Information provided Block Start
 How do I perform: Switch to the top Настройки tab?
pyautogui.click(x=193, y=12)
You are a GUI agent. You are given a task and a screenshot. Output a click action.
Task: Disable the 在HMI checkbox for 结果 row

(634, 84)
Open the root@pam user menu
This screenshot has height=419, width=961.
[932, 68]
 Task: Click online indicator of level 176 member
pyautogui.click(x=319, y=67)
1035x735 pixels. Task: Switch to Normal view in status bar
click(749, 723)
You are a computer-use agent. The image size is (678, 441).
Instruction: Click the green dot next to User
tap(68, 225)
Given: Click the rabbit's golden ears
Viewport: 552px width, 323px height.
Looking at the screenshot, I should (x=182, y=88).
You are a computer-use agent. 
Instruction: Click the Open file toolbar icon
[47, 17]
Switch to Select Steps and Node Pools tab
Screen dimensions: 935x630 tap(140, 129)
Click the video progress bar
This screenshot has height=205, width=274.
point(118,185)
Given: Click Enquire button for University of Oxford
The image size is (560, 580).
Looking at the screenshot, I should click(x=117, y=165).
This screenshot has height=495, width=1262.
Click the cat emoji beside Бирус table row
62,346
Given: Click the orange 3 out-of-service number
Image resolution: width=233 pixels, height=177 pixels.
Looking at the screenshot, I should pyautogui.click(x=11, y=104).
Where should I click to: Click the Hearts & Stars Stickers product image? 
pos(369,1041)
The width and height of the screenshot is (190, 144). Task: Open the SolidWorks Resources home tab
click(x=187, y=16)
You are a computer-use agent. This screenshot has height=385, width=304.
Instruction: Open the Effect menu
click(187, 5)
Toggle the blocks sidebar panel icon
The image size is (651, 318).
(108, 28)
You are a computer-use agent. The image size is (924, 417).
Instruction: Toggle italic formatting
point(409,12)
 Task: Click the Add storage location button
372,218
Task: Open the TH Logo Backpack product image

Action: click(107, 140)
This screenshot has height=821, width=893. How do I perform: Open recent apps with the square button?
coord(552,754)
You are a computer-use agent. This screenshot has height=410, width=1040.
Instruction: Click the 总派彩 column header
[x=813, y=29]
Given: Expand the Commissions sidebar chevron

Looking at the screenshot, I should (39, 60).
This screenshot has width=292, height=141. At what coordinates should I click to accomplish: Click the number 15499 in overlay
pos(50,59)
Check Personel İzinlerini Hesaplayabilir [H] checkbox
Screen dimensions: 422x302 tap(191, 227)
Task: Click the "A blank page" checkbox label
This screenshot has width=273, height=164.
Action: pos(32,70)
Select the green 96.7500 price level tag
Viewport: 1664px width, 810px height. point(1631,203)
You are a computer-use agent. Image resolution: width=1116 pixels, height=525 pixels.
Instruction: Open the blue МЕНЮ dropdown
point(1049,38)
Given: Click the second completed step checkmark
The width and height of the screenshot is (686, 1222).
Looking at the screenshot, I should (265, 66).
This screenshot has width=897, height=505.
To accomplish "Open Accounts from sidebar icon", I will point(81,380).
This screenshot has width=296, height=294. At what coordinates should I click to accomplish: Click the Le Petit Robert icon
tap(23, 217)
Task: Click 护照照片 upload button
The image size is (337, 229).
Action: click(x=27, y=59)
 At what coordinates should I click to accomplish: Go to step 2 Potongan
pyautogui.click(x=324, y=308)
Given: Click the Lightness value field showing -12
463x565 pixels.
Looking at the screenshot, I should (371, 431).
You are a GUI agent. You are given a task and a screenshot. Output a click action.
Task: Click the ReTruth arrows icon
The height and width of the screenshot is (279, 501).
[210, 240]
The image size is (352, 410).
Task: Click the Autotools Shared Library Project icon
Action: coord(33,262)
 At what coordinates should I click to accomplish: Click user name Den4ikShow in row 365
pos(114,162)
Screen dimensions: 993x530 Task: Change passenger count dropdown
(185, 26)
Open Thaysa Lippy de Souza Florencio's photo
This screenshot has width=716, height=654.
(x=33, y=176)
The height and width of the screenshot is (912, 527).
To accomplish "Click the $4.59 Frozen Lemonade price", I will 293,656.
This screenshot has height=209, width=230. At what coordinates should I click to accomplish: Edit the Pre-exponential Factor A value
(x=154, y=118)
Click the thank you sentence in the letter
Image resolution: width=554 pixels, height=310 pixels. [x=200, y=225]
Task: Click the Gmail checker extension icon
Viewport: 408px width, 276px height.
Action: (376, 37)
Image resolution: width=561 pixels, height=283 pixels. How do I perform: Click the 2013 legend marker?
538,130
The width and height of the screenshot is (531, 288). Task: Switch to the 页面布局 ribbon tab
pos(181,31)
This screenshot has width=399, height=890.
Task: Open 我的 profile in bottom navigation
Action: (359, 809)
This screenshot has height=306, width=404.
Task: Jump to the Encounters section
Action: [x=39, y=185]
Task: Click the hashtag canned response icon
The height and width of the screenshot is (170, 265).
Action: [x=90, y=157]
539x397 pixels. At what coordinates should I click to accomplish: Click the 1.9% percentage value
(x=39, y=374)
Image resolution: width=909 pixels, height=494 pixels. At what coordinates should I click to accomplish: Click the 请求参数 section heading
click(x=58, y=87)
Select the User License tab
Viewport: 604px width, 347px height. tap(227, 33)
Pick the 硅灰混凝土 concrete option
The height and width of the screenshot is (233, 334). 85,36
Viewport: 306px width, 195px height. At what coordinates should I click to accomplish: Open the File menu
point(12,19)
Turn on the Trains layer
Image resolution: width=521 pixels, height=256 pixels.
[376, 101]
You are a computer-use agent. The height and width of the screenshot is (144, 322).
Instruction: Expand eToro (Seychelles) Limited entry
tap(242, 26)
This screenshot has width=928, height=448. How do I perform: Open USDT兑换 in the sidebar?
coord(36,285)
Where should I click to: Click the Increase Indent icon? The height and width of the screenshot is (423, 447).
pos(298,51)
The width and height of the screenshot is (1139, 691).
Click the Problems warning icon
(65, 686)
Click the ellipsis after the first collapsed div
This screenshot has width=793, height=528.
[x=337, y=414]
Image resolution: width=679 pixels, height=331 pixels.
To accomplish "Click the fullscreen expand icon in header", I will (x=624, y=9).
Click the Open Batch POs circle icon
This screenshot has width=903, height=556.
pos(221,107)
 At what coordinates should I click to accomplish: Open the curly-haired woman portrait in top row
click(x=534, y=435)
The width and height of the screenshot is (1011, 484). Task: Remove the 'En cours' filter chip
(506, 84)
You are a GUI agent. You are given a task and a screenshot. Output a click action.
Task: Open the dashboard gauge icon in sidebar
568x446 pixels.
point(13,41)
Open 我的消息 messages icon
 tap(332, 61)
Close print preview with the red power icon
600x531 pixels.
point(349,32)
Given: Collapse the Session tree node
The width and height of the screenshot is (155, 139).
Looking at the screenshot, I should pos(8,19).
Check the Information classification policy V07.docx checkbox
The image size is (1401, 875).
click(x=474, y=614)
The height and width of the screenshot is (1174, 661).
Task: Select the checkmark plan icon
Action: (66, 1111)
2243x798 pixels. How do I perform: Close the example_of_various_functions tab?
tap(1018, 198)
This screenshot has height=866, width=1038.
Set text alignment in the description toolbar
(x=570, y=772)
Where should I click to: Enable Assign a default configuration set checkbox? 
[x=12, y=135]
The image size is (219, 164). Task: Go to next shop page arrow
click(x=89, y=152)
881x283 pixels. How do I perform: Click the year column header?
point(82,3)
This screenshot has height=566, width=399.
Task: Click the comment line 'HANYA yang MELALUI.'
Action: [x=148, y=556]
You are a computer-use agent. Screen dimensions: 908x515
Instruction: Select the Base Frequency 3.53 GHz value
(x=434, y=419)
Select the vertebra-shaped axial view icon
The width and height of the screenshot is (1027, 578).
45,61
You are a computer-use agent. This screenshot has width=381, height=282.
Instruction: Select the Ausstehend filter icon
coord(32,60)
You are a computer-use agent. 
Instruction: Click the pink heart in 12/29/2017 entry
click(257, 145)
Information provided Block End
§ Task to carry out: Repeat this material verbatim.

§ Answer space:
 How do I perform: Switch to the top Настройки tab?
pyautogui.click(x=193, y=12)
You are a GUI agent. You are given a task and a screenshot. Output a click action.
Task: Disable the 在HMI checkbox for 结果 row

(634, 84)
Open the root@pam user menu
This screenshot has height=419, width=961.
[932, 68]
 Task: Click online indicator of level 176 member
pyautogui.click(x=319, y=67)
1035x735 pixels. Task: Switch to Normal view in status bar
click(749, 723)
You are a computer-use agent. The image size is (678, 441).
Instruction: Click the green dot next to User
tap(68, 225)
Given: Click the rabbit's golden ears
Viewport: 552px width, 323px height.
Looking at the screenshot, I should (x=182, y=88).
You are a computer-use agent. 
Instruction: Click the Open file toolbar icon
[47, 17]
Switch to Select Steps and Node Pools tab
Screen dimensions: 935x630 tap(140, 129)
Click the video progress bar
This screenshot has height=205, width=274.
point(118,185)
Given: Click Enquire button for University of Oxford
The image size is (560, 580).
Looking at the screenshot, I should click(x=117, y=165).
This screenshot has height=495, width=1262.
Click the cat emoji beside Бирус table row
62,346
Given: Click the orange 3 out-of-service number
Image resolution: width=233 pixels, height=177 pixels.
Looking at the screenshot, I should pyautogui.click(x=11, y=104).
Where should I click to: Click the Hearts & Stars Stickers product image? 
pos(369,1041)
The width and height of the screenshot is (190, 144). Task: Open the SolidWorks Resources home tab
click(x=187, y=16)
You are a computer-use agent. This screenshot has height=385, width=304.
Instruction: Open the Effect menu
click(187, 5)
Toggle the blocks sidebar panel icon
The image size is (651, 318).
(108, 28)
You are a computer-use agent. The image size is (924, 417).
Instruction: Toggle italic formatting
point(409,12)
 Task: Click the Add storage location button
372,218
Task: Open the TH Logo Backpack product image

Action: click(107, 140)
This screenshot has height=821, width=893. How do I perform: Open recent apps with the square button?
coord(552,754)
You are a computer-use agent. This screenshot has height=410, width=1040.
Instruction: Click the 总派彩 column header
[x=813, y=29]
Given: Expand the Commissions sidebar chevron

Looking at the screenshot, I should (39, 60).
This screenshot has width=292, height=141. At what coordinates should I click to accomplish: Click the number 15499 in overlay
pos(50,59)
Check Personel İzinlerini Hesaplayabilir [H] checkbox
Screen dimensions: 422x302 tap(191, 227)
Task: Click the "A blank page" checkbox label
This screenshot has width=273, height=164.
Action: pos(32,70)
Select the green 96.7500 price level tag
Viewport: 1664px width, 810px height. point(1631,203)
You are a computer-use agent. Image resolution: width=1116 pixels, height=525 pixels.
Instruction: Open the blue МЕНЮ dropdown
point(1049,38)
Given: Click the second completed step checkmark
The width and height of the screenshot is (686, 1222).
Looking at the screenshot, I should (265, 66).
This screenshot has width=897, height=505.
To accomplish "Open Accounts from sidebar icon", I will point(81,380).
This screenshot has width=296, height=294. At what coordinates should I click to accomplish: Click the Le Petit Robert icon
tap(23, 217)
Task: Click 护照照片 upload button
The image size is (337, 229).
Action: click(x=27, y=59)
 At what coordinates should I click to accomplish: Go to step 2 Potongan
pyautogui.click(x=324, y=308)
Given: Click the Lightness value field showing -12
463x565 pixels.
Looking at the screenshot, I should (371, 431).
You are a GUI agent. You are given a task and a screenshot. Output a click action.
Task: Click the ReTruth arrows icon
The height and width of the screenshot is (279, 501).
[210, 240]
The image size is (352, 410).
Task: Click the Autotools Shared Library Project icon
Action: coord(33,262)
 At what coordinates should I click to accomplish: Click user name Den4ikShow in row 365
pos(114,162)
Screen dimensions: 993x530 Task: Change passenger count dropdown
(185, 26)
Open Thaysa Lippy de Souza Florencio's photo
This screenshot has width=716, height=654.
(x=33, y=176)
The height and width of the screenshot is (912, 527).
To accomplish "Click the $4.59 Frozen Lemonade price", I will 293,656.
This screenshot has height=209, width=230. At what coordinates should I click to accomplish: Edit the Pre-exponential Factor A value
(x=154, y=118)
Click the thank you sentence in the letter
Image resolution: width=554 pixels, height=310 pixels. [x=200, y=225]
Task: Click the Gmail checker extension icon
Viewport: 408px width, 276px height.
Action: (376, 37)
Image resolution: width=561 pixels, height=283 pixels. How do I perform: Click the 2013 legend marker?
538,130
The width and height of the screenshot is (531, 288). Task: Switch to the 页面布局 ribbon tab
pos(181,31)
This screenshot has width=399, height=890.
Task: Open 我的 profile in bottom navigation
Action: (359, 809)
This screenshot has height=306, width=404.
Task: Jump to the Encounters section
Action: [x=39, y=185]
Task: Click the hashtag canned response icon
The height and width of the screenshot is (170, 265).
Action: [x=90, y=157]
539x397 pixels. At what coordinates should I click to accomplish: Click the 1.9% percentage value
(x=39, y=374)
Image resolution: width=909 pixels, height=494 pixels. At what coordinates should I click to accomplish: Click the 请求参数 section heading
click(x=58, y=87)
Select the User License tab
Viewport: 604px width, 347px height. tap(227, 33)
Pick the 硅灰混凝土 concrete option
The height and width of the screenshot is (233, 334). 85,36
Viewport: 306px width, 195px height. At what coordinates should I click to accomplish: Open the File menu
point(12,19)
Turn on the Trains layer
Image resolution: width=521 pixels, height=256 pixels.
[376, 101]
You are a computer-use agent. The height and width of the screenshot is (144, 322).
Instruction: Expand eToro (Seychelles) Limited entry
tap(242, 26)
This screenshot has width=928, height=448. How do I perform: Open USDT兑换 in the sidebar?
coord(36,285)
Where should I click to: Click the Increase Indent icon? The height and width of the screenshot is (423, 447).
pos(298,51)
The width and height of the screenshot is (1139, 691).
Click the Problems warning icon
(65, 686)
Click the ellipsis after the first collapsed div
This screenshot has width=793, height=528.
[x=337, y=414]
Image resolution: width=679 pixels, height=331 pixels.
To accomplish "Click the fullscreen expand icon in header", I will (x=624, y=9).
Click the Open Batch POs circle icon
This screenshot has width=903, height=556.
pos(221,107)
 At what coordinates should I click to accomplish: Open the curly-haired woman portrait in top row
click(x=534, y=435)
The width and height of the screenshot is (1011, 484). Task: Remove the 'En cours' filter chip
(506, 84)
You are a GUI agent. You are given a task and a screenshot. Output a click action.
Task: Open the dashboard gauge icon in sidebar
568x446 pixels.
point(13,41)
Open 我的消息 messages icon
 tap(332, 61)
Close print preview with the red power icon
600x531 pixels.
point(349,32)
Given: Collapse the Session tree node
The width and height of the screenshot is (155, 139).
Looking at the screenshot, I should pos(8,19).
Check the Information classification policy V07.docx checkbox
The image size is (1401, 875).
click(x=474, y=614)
The height and width of the screenshot is (1174, 661).
Task: Select the checkmark plan icon
Action: (66, 1111)
2243x798 pixels. How do I perform: Close the example_of_various_functions tab?
tap(1018, 198)
This screenshot has height=866, width=1038.
Set text alignment in the description toolbar
(x=570, y=772)
Where should I click to: Enable Assign a default configuration set checkbox? 
[x=12, y=135]
The image size is (219, 164). Task: Go to next shop page arrow
click(x=89, y=152)
881x283 pixels. How do I perform: Click the year column header?
point(82,3)
This screenshot has height=566, width=399.
Task: Click the comment line 'HANYA yang MELALUI.'
Action: [x=148, y=556]
You are a computer-use agent. Screen dimensions: 908x515
Instruction: Select the Base Frequency 3.53 GHz value
(x=434, y=419)
Select the vertebra-shaped axial view icon
The width and height of the screenshot is (1027, 578).
45,61
You are a computer-use agent. This screenshot has width=381, height=282.
Instruction: Select the Ausstehend filter icon
coord(32,60)
You are a computer-use agent. 
Instruction: Click the pink heart in 12/29/2017 entry
click(257, 145)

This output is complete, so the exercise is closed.